The data cut-off for the OS analysis was February 17, 2017, with 220 (48.7%) deaths observed at that time. The hazard ratio for OS was 0.76 (P = .0438) in favor of dacomitinib. The OS probability at 30 months was 56.2% in the dacomitinib arm and 46.3% in the gefitinib arm. One patient randomized to dacomitinib and 11 randomized to gefitinib had CNS metastases at progression.
OS subgroup analyses were consistent with the primary OS analysis across most baseline characteristics. Patients with exon 19 deletion had a median OS of 34.1 months with dacomitinib versus not reached with gefitinib (HR, 0.880 favoring dacomitinib; 95% CI, 0.613-1.262, P =.486). Those with exon 21 L858R mutation had a median OS of 32.5 months in the dacomitinib arm compared with 23 months in the gefitinib (HR, 0.71; 95% CI, 0.478-1.045; P =.0805).
In terms of adverse events (AEs), there was more toxicity observed in the dacomitinib arm than in the gefitinib arm.
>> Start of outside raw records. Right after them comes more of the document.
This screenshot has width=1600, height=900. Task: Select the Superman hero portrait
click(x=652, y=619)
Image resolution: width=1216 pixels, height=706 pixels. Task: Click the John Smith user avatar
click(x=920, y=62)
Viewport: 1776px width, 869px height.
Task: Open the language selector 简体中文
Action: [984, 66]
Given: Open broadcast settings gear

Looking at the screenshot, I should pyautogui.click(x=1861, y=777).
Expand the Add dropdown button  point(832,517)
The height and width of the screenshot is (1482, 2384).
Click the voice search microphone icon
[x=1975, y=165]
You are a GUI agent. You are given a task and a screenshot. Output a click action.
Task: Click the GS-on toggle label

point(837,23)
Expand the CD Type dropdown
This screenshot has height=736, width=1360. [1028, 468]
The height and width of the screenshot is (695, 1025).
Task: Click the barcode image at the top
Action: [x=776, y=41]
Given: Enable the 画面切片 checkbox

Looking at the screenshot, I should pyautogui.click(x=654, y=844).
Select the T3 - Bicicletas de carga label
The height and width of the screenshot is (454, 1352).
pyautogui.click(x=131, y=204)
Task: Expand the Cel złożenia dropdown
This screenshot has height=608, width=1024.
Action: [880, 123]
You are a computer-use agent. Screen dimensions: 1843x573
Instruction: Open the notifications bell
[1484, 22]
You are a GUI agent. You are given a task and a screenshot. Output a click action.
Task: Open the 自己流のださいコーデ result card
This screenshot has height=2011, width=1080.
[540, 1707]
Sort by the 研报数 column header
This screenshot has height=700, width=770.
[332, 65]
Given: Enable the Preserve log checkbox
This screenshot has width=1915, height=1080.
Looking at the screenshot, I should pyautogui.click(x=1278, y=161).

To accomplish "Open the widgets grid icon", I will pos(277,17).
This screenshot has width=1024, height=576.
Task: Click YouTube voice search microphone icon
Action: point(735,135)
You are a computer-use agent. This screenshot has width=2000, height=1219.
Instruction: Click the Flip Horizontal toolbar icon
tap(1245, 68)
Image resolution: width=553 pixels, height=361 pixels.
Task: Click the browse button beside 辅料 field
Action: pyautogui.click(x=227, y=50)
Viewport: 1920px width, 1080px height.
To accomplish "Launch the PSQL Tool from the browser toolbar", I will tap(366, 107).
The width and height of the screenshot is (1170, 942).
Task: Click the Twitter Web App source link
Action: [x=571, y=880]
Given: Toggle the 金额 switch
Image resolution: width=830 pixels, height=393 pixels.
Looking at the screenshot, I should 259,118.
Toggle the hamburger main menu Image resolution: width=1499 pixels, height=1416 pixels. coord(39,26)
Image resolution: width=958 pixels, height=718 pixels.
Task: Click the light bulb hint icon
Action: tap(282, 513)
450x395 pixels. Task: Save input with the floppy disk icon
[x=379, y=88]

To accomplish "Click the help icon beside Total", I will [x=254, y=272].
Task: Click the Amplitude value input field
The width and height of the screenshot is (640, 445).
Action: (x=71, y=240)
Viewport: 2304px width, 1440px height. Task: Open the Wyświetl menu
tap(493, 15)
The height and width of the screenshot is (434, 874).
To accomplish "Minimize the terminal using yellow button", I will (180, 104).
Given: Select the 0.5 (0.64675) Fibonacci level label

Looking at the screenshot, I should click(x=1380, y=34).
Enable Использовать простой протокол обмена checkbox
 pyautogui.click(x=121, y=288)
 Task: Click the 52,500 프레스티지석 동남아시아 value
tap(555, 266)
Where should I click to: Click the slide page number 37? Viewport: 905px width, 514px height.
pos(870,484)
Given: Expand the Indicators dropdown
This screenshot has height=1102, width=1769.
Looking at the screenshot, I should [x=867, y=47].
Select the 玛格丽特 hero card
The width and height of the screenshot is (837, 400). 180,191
Gastrointestinal all-grade AEs were more common in the dacomitinib arm compared with the gefitinib arm, including diarrhea (87.2% vs 55.8%, respectively) and decreased appetite (30.8% vs 24.6%). More patients in the dacomitinib arm compared with the gefitinib arm also experienced paronychia (61.7% vs 20.1%), dermatitis acneiform (48.9% vs 28.6%), and stomatitis (43.6% vs 17.9%). However, increases in ALT levels were observed more in the gefitinib arm (39.3%) compared with the dacomitinib arm (19.4%).
The most frequent grade 3 AEs in the dacomitinib arm were rash (14%) and diarrhea (8%). Two percent of patients receiving dacomitinib had grade 4 AEs. There were two grade 5 AEs, diarrhea and liver disease. Discontinuation due to treatment-related AEs occurred in 10% versus 7% of the dacomitinib versus gefitinib arms, respectively.